◆ READING PASSAGE ◆
--- START ---

Churchill port official confident despite rail service disruption

The company that owns the Hudson Bay Railway line connecting The Pas, Man., and the Port of Churchill says recent track closures will not affect grain shipments through the northern port this year.


Merv Tweed, president of OmniTrax Canada, said the company is still hoping to ship at least 700,000 tonnes of grain through the northern port this year.


“I actually expect to ship more, maybe 750,000 or 800,000,” Tweed said. “I still think we have the capacity to do a million tonnes out of there. Time will tell, but I’m very optimistic, though, that our (2014) goals will be met.”


Rail service on the line, which is the only one servicing the port, has been shut down for much of June.


Thirteen cars of a 50-car grain train derailed about 30 kilometres south of Churchill in early June, interrupting service for a week. The line reopened June 9 but was closed again June 20 because of heaving caused by frost.


Crews were repairing a section of track between Gillam and Churchill last week.


Tweed said OmniTrax hopes to restore service by July 5, barring any unexpected weather delays.


The latest two-week closure will throw freight traffic behind schedule, but Tweed said the company has enough grain stocks in place at Churchill to ensure that incoming vessels can be filled as soon as they arrive.


This year’s shipping season is scheduled to begin during the week of July 13-20.


Fewer than 30,000 tonnes of grain were in storage at Churchill as of mid-June, according to Canadian Grain Commission figures. 


Tweed said more grain has arrived since then. He estimated stocks at 50,000 to 55,000 tonnes. Terminal capacity is 140,000 tonnes.


Provincial transportation and infrastructure minister Steve Ashton said the province wants to see the track re-opened as quickly as possible.


In addition to hauling grain, Hudson Bay Railway carries essential goods for Churchill and other communities in remote regions of Manitoba and Canada’s Far North.


The federal and provincial governments each committed $20 million over five years in 2007 to upgrade the northern rail line, which runs more than 500 kilometres through difficult wilderness terrain.


Ashton told reporters June 25 that the province might be open to providing more financial help to ensure that the railway is repaired and upgraded when necessary.


“Whether it requires further investments in the future, again, we’d be prepared to sit down and talk …,” he said.


“But what we have to do in the short term is get that rail line reopened.” 


Discussions involving government funding would also have to involve Ottawa, he added.


Churchill moved 640,000 tonnes of grain last year.

--- END ---

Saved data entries
--- START ---

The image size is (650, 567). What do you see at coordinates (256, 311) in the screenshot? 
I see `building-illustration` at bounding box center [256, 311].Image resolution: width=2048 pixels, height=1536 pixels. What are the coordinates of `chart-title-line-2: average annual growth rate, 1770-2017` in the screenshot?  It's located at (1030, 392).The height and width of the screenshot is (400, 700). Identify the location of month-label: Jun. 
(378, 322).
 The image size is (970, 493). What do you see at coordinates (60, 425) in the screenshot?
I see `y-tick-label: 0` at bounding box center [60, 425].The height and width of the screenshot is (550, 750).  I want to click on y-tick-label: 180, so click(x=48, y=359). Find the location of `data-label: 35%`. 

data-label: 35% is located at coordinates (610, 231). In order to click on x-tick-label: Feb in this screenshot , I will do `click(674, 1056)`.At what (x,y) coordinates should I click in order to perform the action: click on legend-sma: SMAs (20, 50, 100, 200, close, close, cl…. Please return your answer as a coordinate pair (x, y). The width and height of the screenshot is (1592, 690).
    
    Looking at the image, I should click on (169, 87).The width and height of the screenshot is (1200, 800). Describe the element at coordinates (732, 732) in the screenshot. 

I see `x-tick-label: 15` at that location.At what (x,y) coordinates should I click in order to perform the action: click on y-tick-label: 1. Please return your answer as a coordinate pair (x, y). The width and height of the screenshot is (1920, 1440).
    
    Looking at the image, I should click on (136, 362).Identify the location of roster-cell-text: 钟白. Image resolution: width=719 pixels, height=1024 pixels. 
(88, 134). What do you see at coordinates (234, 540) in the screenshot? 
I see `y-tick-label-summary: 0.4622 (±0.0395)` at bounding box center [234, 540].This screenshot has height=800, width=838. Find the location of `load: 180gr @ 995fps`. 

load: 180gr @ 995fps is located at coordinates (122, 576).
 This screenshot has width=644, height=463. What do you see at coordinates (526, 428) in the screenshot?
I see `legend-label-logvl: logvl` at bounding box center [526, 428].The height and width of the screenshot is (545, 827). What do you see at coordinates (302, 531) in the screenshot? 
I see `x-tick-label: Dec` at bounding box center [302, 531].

--- END ---

◆ WHAT YOU HAVE TO DO ◆
According to the Churchill rail article, how many tonnes of grain did Churchill move last year? Please rely only on the Churchill rail article.

◆ ANSWER TO THIS PROBLEM ◆
640,000 tonnes.